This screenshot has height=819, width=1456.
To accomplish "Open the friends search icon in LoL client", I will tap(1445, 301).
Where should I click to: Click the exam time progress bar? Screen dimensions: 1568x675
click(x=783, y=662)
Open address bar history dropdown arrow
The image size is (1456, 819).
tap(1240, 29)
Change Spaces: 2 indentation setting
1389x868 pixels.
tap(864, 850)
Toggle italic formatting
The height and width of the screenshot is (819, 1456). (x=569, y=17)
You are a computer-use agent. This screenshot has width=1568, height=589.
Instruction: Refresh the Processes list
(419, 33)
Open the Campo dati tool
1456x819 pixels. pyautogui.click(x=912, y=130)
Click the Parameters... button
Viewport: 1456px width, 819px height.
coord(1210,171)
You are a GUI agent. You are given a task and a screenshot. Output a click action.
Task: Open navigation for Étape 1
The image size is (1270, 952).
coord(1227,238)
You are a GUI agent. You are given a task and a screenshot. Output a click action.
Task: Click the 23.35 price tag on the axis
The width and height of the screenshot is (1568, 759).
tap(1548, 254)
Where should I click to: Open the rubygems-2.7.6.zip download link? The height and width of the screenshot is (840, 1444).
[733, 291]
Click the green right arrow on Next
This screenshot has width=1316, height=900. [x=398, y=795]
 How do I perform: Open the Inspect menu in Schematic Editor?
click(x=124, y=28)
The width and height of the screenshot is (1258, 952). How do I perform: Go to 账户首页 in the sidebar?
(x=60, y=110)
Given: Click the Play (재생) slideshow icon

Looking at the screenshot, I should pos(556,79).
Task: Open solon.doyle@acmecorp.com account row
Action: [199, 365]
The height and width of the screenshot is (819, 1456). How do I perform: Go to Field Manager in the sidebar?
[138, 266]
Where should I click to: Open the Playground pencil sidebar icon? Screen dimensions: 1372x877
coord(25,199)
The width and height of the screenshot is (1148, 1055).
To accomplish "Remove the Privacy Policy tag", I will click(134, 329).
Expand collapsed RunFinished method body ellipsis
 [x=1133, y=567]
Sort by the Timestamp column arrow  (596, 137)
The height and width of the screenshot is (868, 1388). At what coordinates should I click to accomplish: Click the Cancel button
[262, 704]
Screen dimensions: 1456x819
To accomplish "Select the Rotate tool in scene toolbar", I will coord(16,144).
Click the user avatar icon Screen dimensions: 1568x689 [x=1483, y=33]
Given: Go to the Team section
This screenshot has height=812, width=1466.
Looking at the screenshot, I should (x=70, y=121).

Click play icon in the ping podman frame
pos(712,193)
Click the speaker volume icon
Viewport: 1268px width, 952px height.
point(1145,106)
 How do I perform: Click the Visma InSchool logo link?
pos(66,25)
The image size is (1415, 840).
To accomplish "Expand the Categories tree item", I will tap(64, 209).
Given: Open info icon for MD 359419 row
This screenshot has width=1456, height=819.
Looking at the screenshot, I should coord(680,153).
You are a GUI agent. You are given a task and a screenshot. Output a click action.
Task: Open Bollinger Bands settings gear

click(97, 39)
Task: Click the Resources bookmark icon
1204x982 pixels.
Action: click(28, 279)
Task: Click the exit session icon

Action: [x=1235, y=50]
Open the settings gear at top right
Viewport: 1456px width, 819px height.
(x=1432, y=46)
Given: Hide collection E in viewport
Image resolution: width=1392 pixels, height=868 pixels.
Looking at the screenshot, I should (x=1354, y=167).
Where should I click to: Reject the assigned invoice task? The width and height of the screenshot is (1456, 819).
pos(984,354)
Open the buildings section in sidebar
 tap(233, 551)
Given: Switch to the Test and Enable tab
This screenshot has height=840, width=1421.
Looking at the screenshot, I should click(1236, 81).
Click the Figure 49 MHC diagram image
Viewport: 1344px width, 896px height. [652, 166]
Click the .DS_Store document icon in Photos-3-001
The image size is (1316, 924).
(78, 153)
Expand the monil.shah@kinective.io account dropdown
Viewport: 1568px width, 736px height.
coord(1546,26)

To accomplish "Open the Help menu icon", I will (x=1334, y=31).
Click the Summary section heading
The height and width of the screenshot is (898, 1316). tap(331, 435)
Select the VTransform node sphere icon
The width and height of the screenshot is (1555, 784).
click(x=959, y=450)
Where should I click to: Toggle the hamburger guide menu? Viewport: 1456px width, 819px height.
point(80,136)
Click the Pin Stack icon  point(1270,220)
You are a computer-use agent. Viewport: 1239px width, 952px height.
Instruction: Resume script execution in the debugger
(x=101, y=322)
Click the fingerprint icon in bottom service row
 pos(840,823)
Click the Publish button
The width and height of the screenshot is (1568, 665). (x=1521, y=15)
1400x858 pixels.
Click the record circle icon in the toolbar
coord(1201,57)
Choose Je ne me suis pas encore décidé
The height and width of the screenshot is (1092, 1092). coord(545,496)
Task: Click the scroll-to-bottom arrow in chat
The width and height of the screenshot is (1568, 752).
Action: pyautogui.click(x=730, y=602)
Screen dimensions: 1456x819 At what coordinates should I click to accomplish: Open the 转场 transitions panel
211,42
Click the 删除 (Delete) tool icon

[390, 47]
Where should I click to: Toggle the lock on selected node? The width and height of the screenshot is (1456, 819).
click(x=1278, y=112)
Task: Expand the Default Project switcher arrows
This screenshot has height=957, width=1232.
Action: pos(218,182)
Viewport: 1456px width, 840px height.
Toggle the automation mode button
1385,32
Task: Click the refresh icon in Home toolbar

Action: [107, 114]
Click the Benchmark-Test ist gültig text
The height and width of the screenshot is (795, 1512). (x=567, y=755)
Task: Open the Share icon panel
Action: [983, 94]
========
Your assignment:
Only the lines that contain the string "computer" should be copied from the entries above.

Answer box:
You are a computer-use agent. This screenshot has width=1568, height=589.
You are a computer-use agent. Viewport: 1239px width, 952px height.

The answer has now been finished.